◆ TASK REQUIREMENTS:
1. In the passage on Toronto's Annex neighbourhood, which company did George Gooderham serve as president?
2. Write a continuation of the passage on Toronto's Annex neighbourhood, starting right after its final sentence.

◆ EXCERPTED TEXT:
## start

The Annex was subdivided in the 1870's and 1880's. It immediately became one of Toronto's elite neighbourhoods, whose first residents included the likes of Timothy Eaton and George Gooderham, president of the Gooderham and Worts Distillery. The Annex's Golden Era lasted until the 1920's, when the upper classes began to migrate northward to newer, more fashionable suburbs in Forest Hill and Lawrence Park.
The Annex has endured and is now over one hundred years old. It remains one of Toronto's premier neighbourhoods, drawing its energy from the University of Toronto and its strength from diversity. Its residents include prominent artists and writers such as Margaret Atwood, politicians, community leaders and successful business people, academics, media personalities, University of Toronto students and faculty, and people from all walks of life.

## end

◆ PROVIDED RECORDS:
## start

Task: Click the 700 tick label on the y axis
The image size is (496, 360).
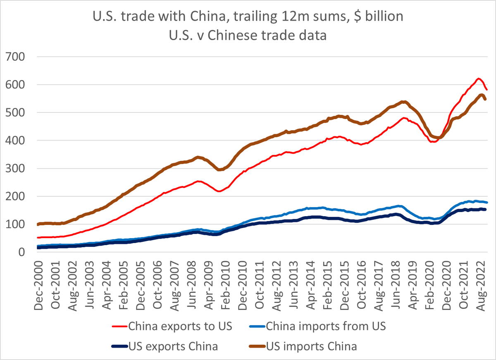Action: [x=16, y=57]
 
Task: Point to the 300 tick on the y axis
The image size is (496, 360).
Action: [x=16, y=168]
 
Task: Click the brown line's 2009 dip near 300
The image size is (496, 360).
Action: [x=220, y=169]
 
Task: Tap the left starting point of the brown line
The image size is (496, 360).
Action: [x=38, y=224]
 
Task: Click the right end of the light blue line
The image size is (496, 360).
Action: [x=487, y=203]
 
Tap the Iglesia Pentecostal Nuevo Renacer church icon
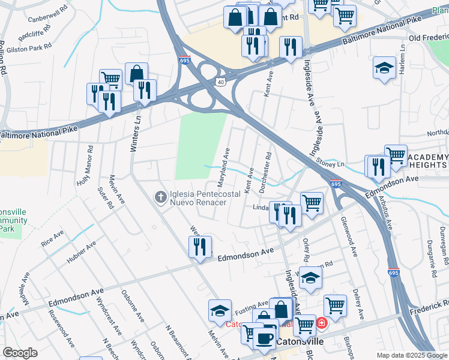coord(160,196)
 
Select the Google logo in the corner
coord(20,353)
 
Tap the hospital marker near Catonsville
coord(322,324)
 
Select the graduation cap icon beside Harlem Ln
coord(384,68)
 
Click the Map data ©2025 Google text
coord(412,355)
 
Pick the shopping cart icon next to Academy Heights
coord(396,155)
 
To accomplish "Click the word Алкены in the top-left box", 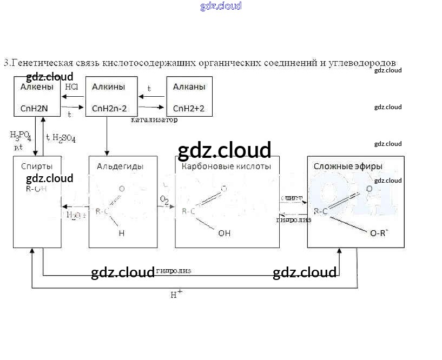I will (37, 87).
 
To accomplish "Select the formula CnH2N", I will (34, 108).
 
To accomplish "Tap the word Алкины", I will (108, 87).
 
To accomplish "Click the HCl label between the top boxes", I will (72, 86).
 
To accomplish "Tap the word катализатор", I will (154, 119).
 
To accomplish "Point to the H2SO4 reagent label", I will (63, 138).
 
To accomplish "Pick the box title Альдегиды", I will (113, 166).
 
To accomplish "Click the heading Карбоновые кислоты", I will (226, 166).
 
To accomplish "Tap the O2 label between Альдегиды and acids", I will (164, 200).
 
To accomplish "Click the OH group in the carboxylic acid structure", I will (224, 234).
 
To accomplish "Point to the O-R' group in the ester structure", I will (380, 234).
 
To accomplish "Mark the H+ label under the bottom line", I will (176, 294).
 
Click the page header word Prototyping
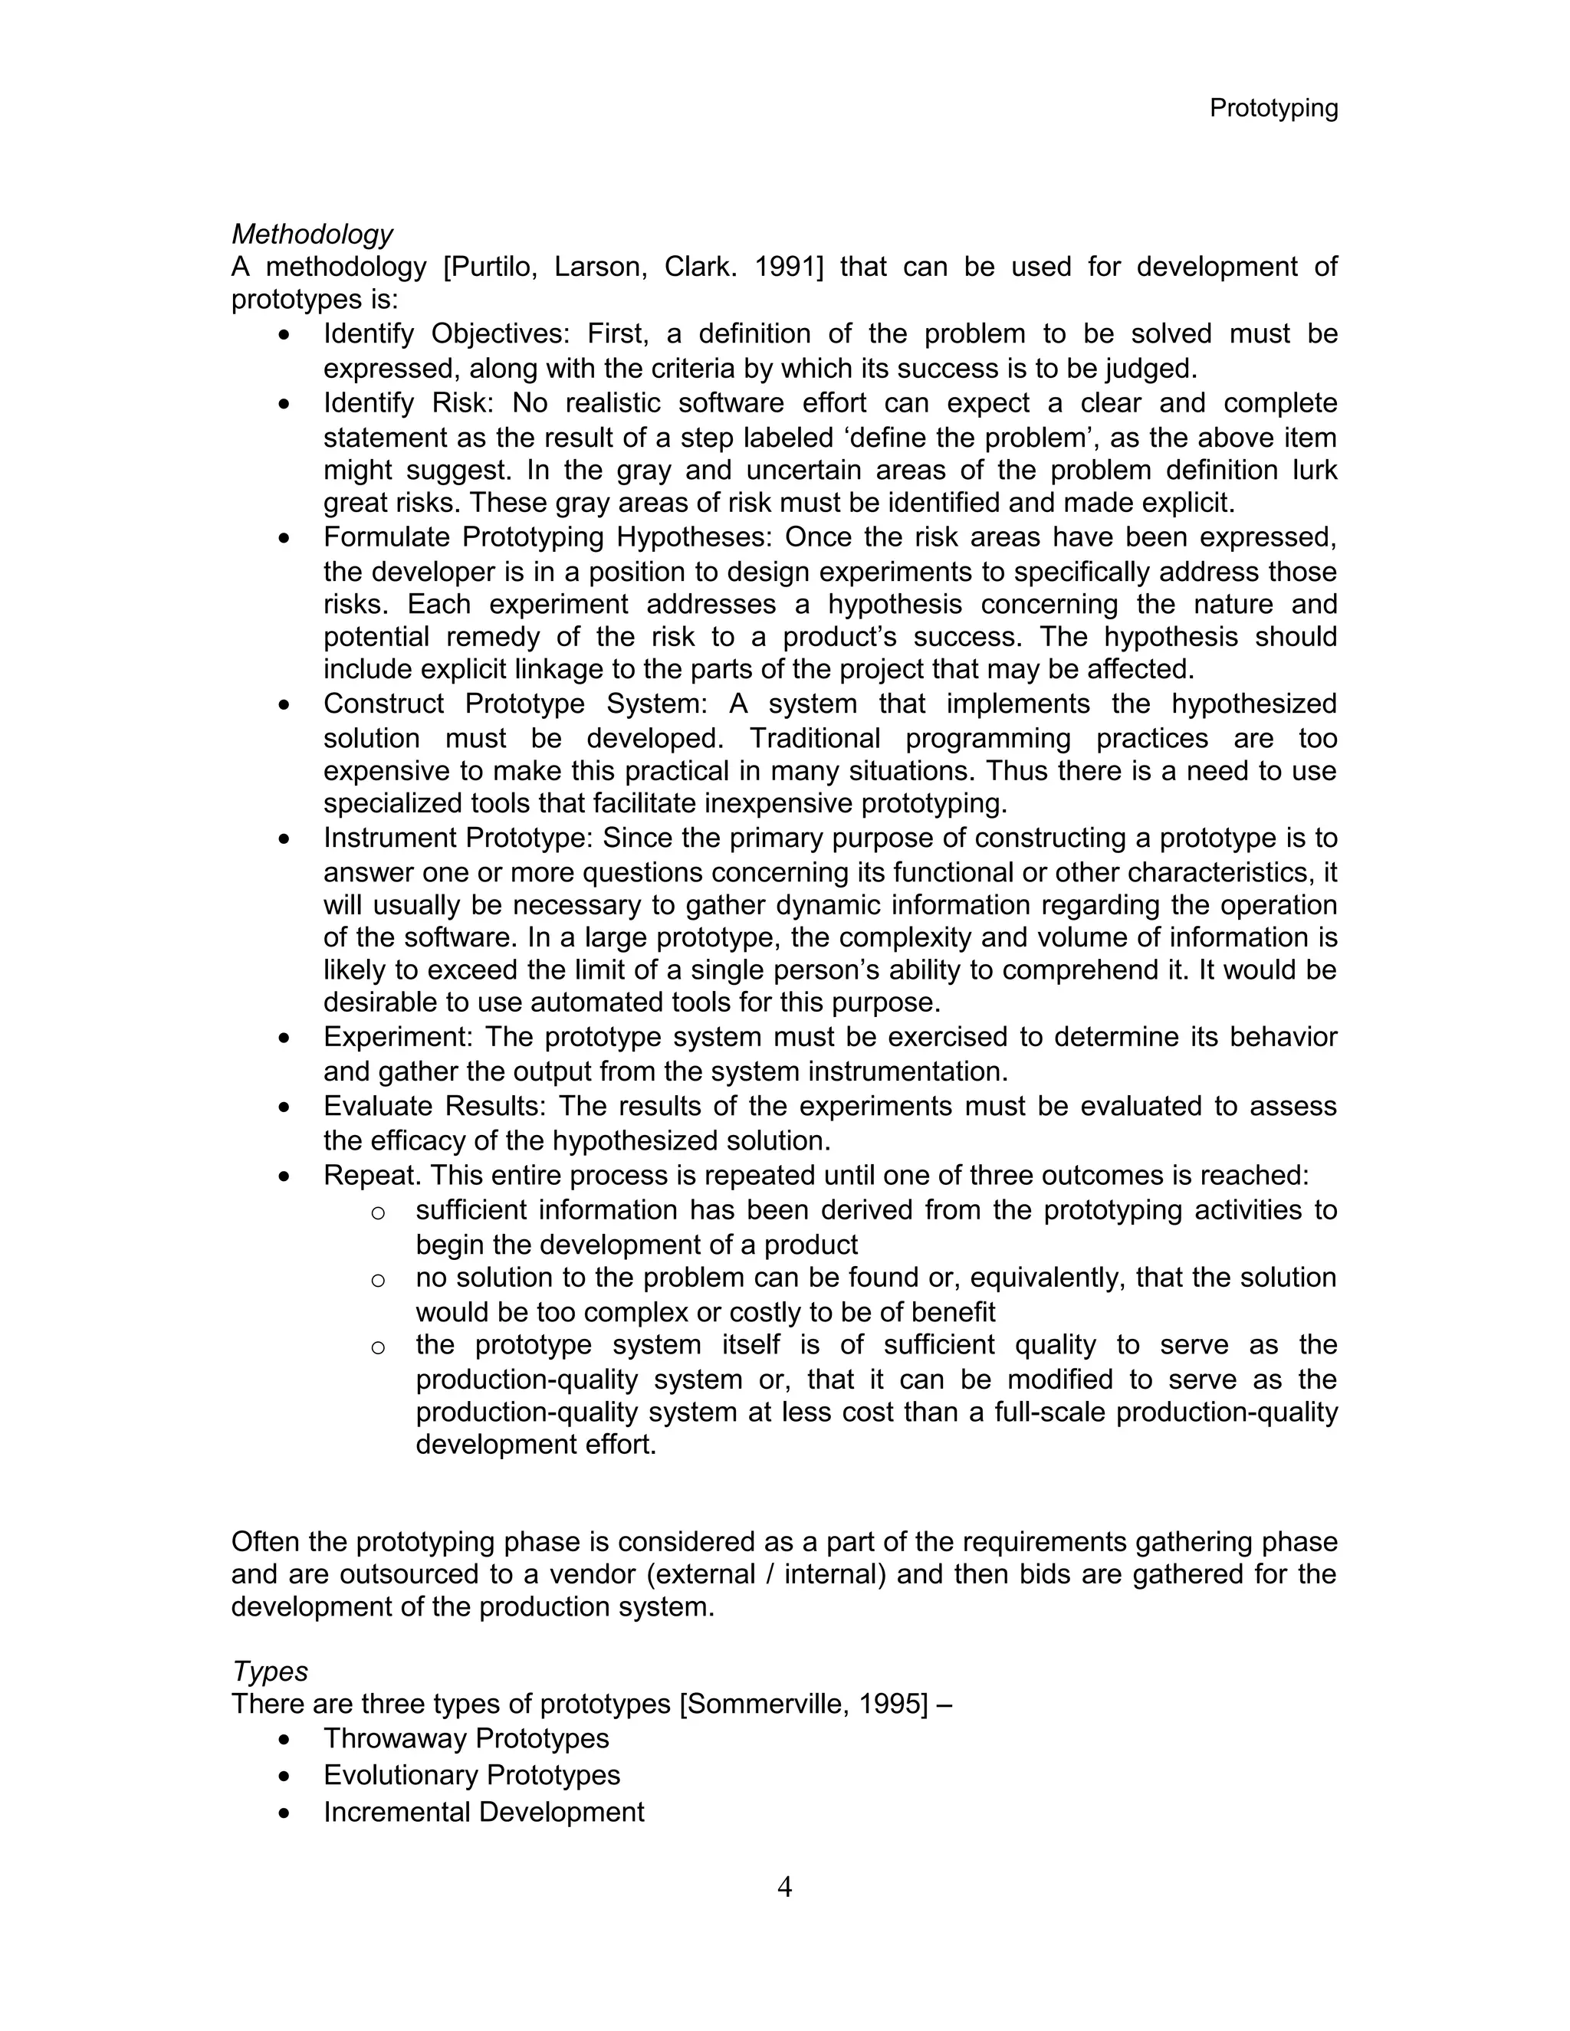1273,109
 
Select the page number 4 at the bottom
784,1887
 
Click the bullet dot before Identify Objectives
284,335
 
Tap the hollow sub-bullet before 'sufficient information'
378,1212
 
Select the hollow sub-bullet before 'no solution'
378,1281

## end

◆ EXERCISE ANSWERS:
1. The Gooderham and Worts Distillery.

2.
The 1950s and 1960s saw the replacement of some homes and mansions with mid-rise and a handful of high-rise apartment buildings in the International style. These were surrounded with landscaped green spaces in an attempt to better fit into the neighbourhood. But thanks to the Government freeze of development in 1975 for any buildings higher than 45 feet, most of the homes have been unscathed. Because of its proximity to the university, the Annex has a high rate of seasonal tenant turnover, and its residents range from university students to older long-time residents. The Annex is by far the leader in diversity when compared to other city neighbourhoods in Canada, and arguably the United States too. The neighbourhood has a thriving cultural scene.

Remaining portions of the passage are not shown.